» Prompt
Please transcribe every entry below exactly as written.

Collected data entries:
------------------------------------

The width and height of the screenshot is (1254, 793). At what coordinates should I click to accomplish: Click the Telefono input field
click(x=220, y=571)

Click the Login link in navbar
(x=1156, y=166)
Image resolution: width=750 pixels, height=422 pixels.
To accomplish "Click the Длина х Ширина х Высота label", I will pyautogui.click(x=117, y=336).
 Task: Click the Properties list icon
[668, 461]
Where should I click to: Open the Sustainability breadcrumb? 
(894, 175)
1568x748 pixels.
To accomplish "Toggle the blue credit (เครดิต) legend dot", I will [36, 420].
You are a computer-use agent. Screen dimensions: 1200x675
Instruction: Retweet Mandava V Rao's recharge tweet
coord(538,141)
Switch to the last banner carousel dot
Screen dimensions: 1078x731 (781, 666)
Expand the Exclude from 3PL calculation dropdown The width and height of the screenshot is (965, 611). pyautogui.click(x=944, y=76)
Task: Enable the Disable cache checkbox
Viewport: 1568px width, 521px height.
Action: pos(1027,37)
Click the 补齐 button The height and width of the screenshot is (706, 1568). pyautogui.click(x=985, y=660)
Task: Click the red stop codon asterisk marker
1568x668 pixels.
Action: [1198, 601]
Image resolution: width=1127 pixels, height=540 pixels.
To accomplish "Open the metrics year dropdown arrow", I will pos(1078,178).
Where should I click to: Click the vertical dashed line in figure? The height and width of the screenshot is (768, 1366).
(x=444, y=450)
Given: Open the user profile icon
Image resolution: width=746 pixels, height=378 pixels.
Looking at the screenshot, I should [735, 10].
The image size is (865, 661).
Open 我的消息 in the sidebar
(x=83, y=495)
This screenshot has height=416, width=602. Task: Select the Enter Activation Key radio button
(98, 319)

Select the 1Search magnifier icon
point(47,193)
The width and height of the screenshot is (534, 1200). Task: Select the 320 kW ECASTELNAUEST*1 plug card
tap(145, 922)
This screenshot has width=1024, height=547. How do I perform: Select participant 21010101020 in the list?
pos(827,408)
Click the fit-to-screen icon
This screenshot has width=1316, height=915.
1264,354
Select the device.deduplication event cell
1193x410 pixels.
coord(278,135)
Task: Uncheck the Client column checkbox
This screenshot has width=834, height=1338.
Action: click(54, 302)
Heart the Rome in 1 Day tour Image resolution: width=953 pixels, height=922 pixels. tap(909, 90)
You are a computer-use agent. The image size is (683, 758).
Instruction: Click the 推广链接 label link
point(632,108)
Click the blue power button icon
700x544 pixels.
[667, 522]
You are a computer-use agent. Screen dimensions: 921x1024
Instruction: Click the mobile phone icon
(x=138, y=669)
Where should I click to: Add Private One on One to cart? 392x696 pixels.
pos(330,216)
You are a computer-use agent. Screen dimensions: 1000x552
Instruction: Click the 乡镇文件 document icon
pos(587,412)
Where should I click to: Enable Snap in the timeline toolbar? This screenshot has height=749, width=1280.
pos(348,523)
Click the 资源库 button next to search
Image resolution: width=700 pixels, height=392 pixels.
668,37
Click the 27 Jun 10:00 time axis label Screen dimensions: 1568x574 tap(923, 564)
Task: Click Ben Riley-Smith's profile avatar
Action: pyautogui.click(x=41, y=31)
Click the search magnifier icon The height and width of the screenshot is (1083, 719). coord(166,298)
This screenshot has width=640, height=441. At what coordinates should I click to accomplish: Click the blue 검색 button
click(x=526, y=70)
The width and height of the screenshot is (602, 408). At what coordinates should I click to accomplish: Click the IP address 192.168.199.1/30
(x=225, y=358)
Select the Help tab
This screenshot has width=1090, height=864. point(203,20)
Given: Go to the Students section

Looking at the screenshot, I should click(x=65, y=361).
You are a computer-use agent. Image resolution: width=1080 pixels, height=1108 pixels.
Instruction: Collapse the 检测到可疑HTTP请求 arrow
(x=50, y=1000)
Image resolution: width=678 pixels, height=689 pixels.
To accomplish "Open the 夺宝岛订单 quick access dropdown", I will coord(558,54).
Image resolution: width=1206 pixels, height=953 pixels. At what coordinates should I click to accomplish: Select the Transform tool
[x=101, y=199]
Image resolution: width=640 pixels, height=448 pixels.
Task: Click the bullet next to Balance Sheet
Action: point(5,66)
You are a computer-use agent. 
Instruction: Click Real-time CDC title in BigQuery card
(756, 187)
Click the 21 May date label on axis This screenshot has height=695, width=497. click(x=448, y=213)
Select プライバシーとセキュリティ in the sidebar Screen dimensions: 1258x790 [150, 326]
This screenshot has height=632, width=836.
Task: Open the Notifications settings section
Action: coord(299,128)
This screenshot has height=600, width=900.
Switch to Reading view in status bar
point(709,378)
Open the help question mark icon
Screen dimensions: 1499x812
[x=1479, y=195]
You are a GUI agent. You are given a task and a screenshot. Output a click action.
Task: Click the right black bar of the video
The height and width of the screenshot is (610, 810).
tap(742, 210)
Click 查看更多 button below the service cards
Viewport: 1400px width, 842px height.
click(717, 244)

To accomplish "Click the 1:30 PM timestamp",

------------------------------------

» Written solution
The width and height of the screenshot is (1254, 793). At what coordinates should I click to accomplish: Click the Telefono input field
click(x=220, y=571)

Click the Login link in navbar
(x=1156, y=166)
Image resolution: width=750 pixels, height=422 pixels.
To accomplish "Click the Длина х Ширина х Высота label", I will pyautogui.click(x=117, y=336).
 Task: Click the Properties list icon
[668, 461]
Where should I click to: Open the Sustainability breadcrumb? 
(894, 175)
1568x748 pixels.
To accomplish "Toggle the blue credit (เครดิต) legend dot", I will [36, 420].
You are a computer-use agent. Screen dimensions: 1200x675
Instruction: Retweet Mandava V Rao's recharge tweet
coord(538,141)
Switch to the last banner carousel dot
Screen dimensions: 1078x731 (781, 666)
Expand the Exclude from 3PL calculation dropdown The width and height of the screenshot is (965, 611). pyautogui.click(x=944, y=76)
Task: Enable the Disable cache checkbox
Viewport: 1568px width, 521px height.
Action: pos(1027,37)
Click the 补齐 button The height and width of the screenshot is (706, 1568). pyautogui.click(x=985, y=660)
Task: Click the red stop codon asterisk marker
1568x668 pixels.
Action: [1198, 601]
Image resolution: width=1127 pixels, height=540 pixels.
To accomplish "Open the metrics year dropdown arrow", I will pos(1078,178).
Where should I click to: Click the vertical dashed line in figure? The height and width of the screenshot is (768, 1366).
(x=444, y=450)
Given: Open the user profile icon
Image resolution: width=746 pixels, height=378 pixels.
Looking at the screenshot, I should [735, 10].
The image size is (865, 661).
Open 我的消息 in the sidebar
(x=83, y=495)
This screenshot has height=416, width=602. Task: Select the Enter Activation Key radio button
(98, 319)

Select the 1Search magnifier icon
point(47,193)
The width and height of the screenshot is (534, 1200). Task: Select the 320 kW ECASTELNAUEST*1 plug card
tap(145, 922)
This screenshot has width=1024, height=547. How do I perform: Select participant 21010101020 in the list?
pos(827,408)
Click the fit-to-screen icon
This screenshot has width=1316, height=915.
1264,354
Select the device.deduplication event cell
1193x410 pixels.
coord(278,135)
Task: Uncheck the Client column checkbox
This screenshot has width=834, height=1338.
Action: click(54, 302)
Heart the Rome in 1 Day tour Image resolution: width=953 pixels, height=922 pixels. tap(909, 90)
You are a computer-use agent. The image size is (683, 758).
Instruction: Click the 推广链接 label link
point(632,108)
Click the blue power button icon
700x544 pixels.
[667, 522]
You are a computer-use agent. Screen dimensions: 921x1024
Instruction: Click the mobile phone icon
(x=138, y=669)
Where should I click to: Add Private One on One to cart? 392x696 pixels.
pos(330,216)
You are a computer-use agent. Screen dimensions: 1000x552
Instruction: Click the 乡镇文件 document icon
pos(587,412)
Where should I click to: Enable Snap in the timeline toolbar? This screenshot has height=749, width=1280.
pos(348,523)
Click the 资源库 button next to search
Image resolution: width=700 pixels, height=392 pixels.
668,37
Click the 27 Jun 10:00 time axis label Screen dimensions: 1568x574 tap(923, 564)
Task: Click Ben Riley-Smith's profile avatar
Action: pyautogui.click(x=41, y=31)
Click the search magnifier icon The height and width of the screenshot is (1083, 719). coord(166,298)
This screenshot has width=640, height=441. At what coordinates should I click to accomplish: Click the blue 검색 button
click(x=526, y=70)
The width and height of the screenshot is (602, 408). At what coordinates should I click to accomplish: Click the IP address 192.168.199.1/30
(x=225, y=358)
Select the Help tab
This screenshot has width=1090, height=864. point(203,20)
Given: Go to the Students section

Looking at the screenshot, I should click(x=65, y=361).
You are a computer-use agent. Image resolution: width=1080 pixels, height=1108 pixels.
Instruction: Collapse the 检测到可疑HTTP请求 arrow
(x=50, y=1000)
Image resolution: width=678 pixels, height=689 pixels.
To accomplish "Open the 夺宝岛订单 quick access dropdown", I will coord(558,54).
Image resolution: width=1206 pixels, height=953 pixels. At what coordinates should I click to accomplish: Select the Transform tool
[x=101, y=199]
Image resolution: width=640 pixels, height=448 pixels.
Task: Click the bullet next to Balance Sheet
Action: point(5,66)
You are a computer-use agent. 
Instruction: Click Real-time CDC title in BigQuery card
(756, 187)
Click the 21 May date label on axis This screenshot has height=695, width=497. click(x=448, y=213)
Select プライバシーとセキュリティ in the sidebar Screen dimensions: 1258x790 [150, 326]
This screenshot has height=632, width=836.
Task: Open the Notifications settings section
Action: coord(299,128)
This screenshot has height=600, width=900.
Switch to Reading view in status bar
point(709,378)
Open the help question mark icon
Screen dimensions: 1499x812
[x=1479, y=195]
You are a GUI agent. You are given a task and a screenshot. Output a click action.
Task: Click the right black bar of the video
The height and width of the screenshot is (610, 810).
tap(742, 210)
Click 查看更多 button below the service cards
Viewport: 1400px width, 842px height.
click(717, 244)

To accomplish "Click the 1:30 PM timestamp",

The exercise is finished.